Queste aziende hanno dunque convertito le proprie reti da — inizialmente — solo telefono vocale o solo tv, a reti di dati digitali di uso generale. Se tutto quello che viaggia sulle reti è composto di bit (dati digitali), allora una rete dati che può spostare bit può fornire di tutto, dai servizi di abbonamento per Netflix a quelli di Skype.

Pensate se una compagnia telefonica fosse in grado di vedere che tipo di bit il cliente sta spostando sulla rete e rispetto al tipo di “bit” (leggi prodotti) attuare una politica dei prezzi. Sarebbe come se le Poste potessero esaminare i contenuti dei pacchi che consegna e addebitare una percentuale del valore del contenuto. Questo è esattamente la ragione per cui Net Neutrality esiste, cioè per evitare che tutto ciò accada.

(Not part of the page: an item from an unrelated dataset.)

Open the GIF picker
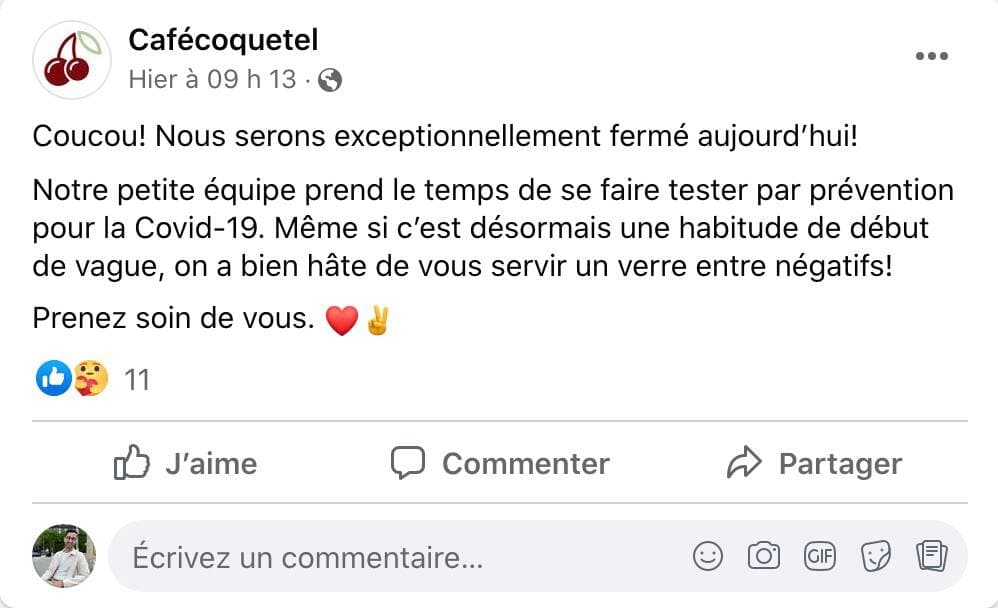 point(820,556)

Ovviamente i fornitori di servizi internet vogliono uscire da questo regolamento. Questo è il motivo per cui la neutralità della rete è molto importante per tutti gli utenti della rete. Il concetto alla base della “neutralità” è: tutti i dati su tutte le reti di dati vengano trattati allo stesso modo, dove “trattare” in questo caso sta per il “costo”.

Non ci saranno dunque prezzi differenziati a seconda se stiamo guardando l’ultimo film di James Bond o leggendo il giornale online, semplicemente lo spostamento di dati sulla rete ha un unico costo per l’utente, e non potrebbe essere altrimenti anche da un punto di vista squisitamente di buon senso: immaginate se dovessimo pagare la bolletta del gas con un costo differente a seconda se friggiamo due uova o ci cuciniamo un’aragosta (finiremmo per diventare tutti vegani).

Gli internet provider dovrebbero misurarsi sul mercato e competere dunque sul costo unico del nostro abbonamento, ma soprattutto sulla velocità di spostamento dei dati e la disponibilità della rete (ad esempio, la copertura della rete wireless su cellulare) e non sul tipo di dati che spostiamo.

One Comment

  1. Angelo

    Vorrei aggiungere che tutto il discorso relativo ai costi è corretto, ma dovrebbe essere ampliato allo scopo di aiutare a comprendere l’entità e la portata delle implicazioni: venendo a mancare la net neutrality ci potrebbero essere (ci saranno sicuramente) dei fornitori di connettività che si rifiuteranno di far passare certi bit, oppure che li lasceranno passare con una priorità molto bassa.
    Un po’ come quello che accade alla libertà di stampa quando sottoposta a un regime.